→ DIRECTIONS: For each statement below, say yes or no as to whether it agrees with the court opinion, and quote the opinion's deciding words exactly: 1. Edwin Lopez was 14 years old at the time of the incident. 2. Lopez noticed the necklace being taken at the moment it was grabbed. 3. Jose G. put his hands under his shirt near his waist.

Opinion
B189565
12-5-2006
In re JOSE G., a Person Coming Under the Juvenile Court Law. THE PEOPLE, Plaintiff and Respondent, v. JOSE G., Defendant and Appellant.
Patricia A. Andreoni, under appointment by the Court of Appeal, for Defendant and Appellant. Bill Lockyer, Attorney General, Mary Jo Graves, Chief Assistant Attorney General, Pamela C. Hamanaka, Assistant Attorney General, Robert F. Katz and Richard S. Moskowitz, Deputy Attorneys General, for Plaintiff and Respondent.
Jose G. appeals from the juvenile courts order continuing wardship entered following the courts finding he had committed second degree robbery. (Welf. & Inst. Code, § 602; Pen. Code, § 211.) Jose G. contends the evidence is insufficient to support the robbery finding. We disagree and affirm the courts order.
FACTUAL AND PROCEDURAL BACKGROUND
Jurisdiction Hearing
Evidence introduced at the jurisdiction hearing established that Edwin Lopez (then 14 years old) was on the street when Jose G. (then 16 years old) approached and called out that they were possibly acquainted. Lopez disagreed and looked away, enabling Jose G. to snatch Lopezs necklace, breaking the clasp. Lopez was unaware of the theft until he saw Jose G. backing away with the necklace. Lopez started towards Jose G. to recover his necklace, but he stopped when Jose G. said, "Bitch this is my necklace, man," and put his hands under his shirt, near his waist in a threatening manner. Lopez feared Jose G. was reaching for a gun. Jose G. then fled, and police were called.

→ INFORMATION SUPPLIED:
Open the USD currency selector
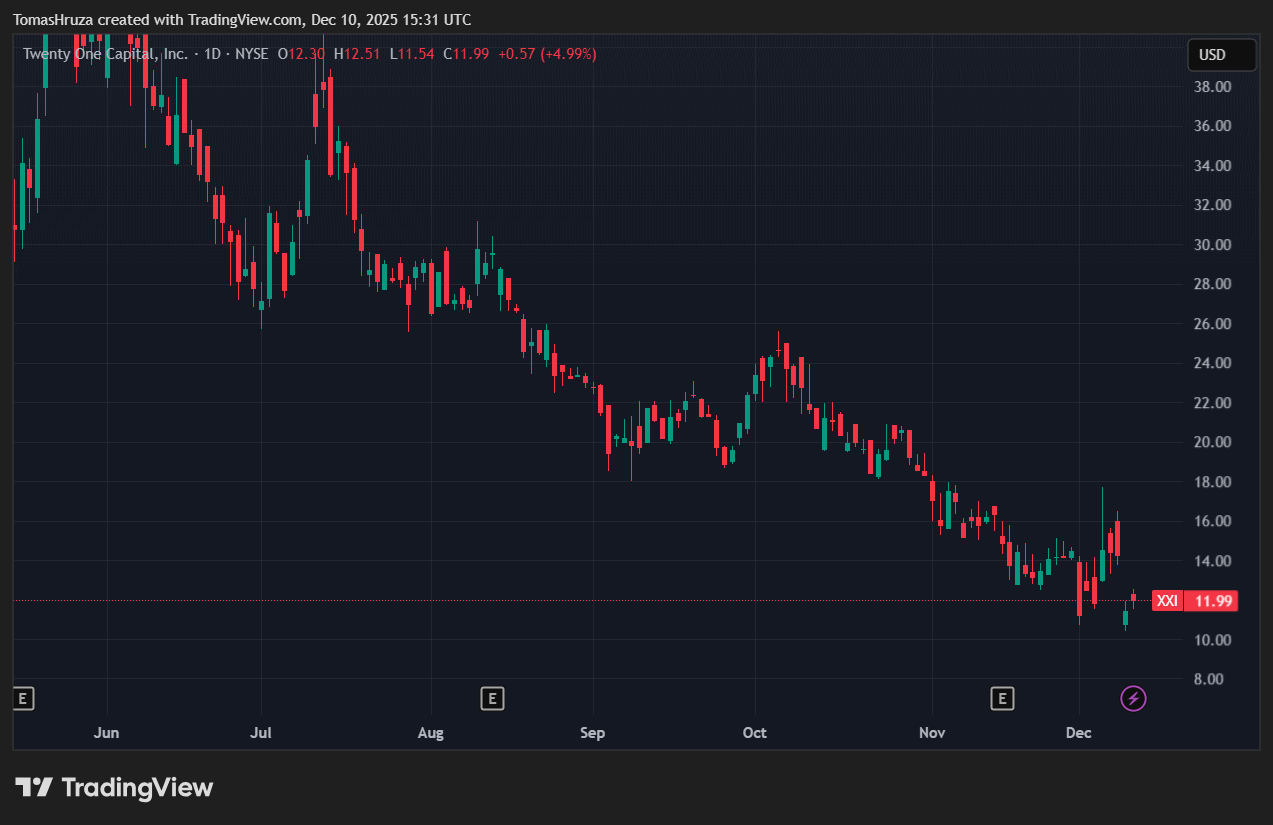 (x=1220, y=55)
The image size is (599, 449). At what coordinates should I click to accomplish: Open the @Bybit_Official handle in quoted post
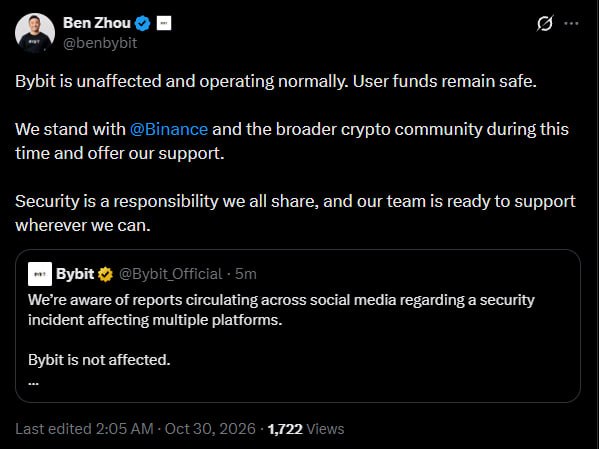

→ RESPONSE TO THE EXERCISE:
1. Yes: "Edwin Lopez (then 14 years old)"
2. No: "Lopez was unaware of the theft until he saw Jose G. backing away with the necklace."
3. Yes: "put his hands under his shirt, near his waist in a threatening manner"